BRIEF –
Find the line with "The width and". Transcribe it and each later line of the data exactly, up to and including the last.

Collected data entries:

□ □ □ □

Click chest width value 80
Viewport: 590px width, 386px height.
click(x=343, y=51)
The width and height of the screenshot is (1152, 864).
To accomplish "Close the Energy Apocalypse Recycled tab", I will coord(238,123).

□ □ □ □

TASK RESPONSE –
The width and height of the screenshot is (1152, 864).
To accomplish "Close the Energy Apocalypse Recycled tab", I will coord(238,123).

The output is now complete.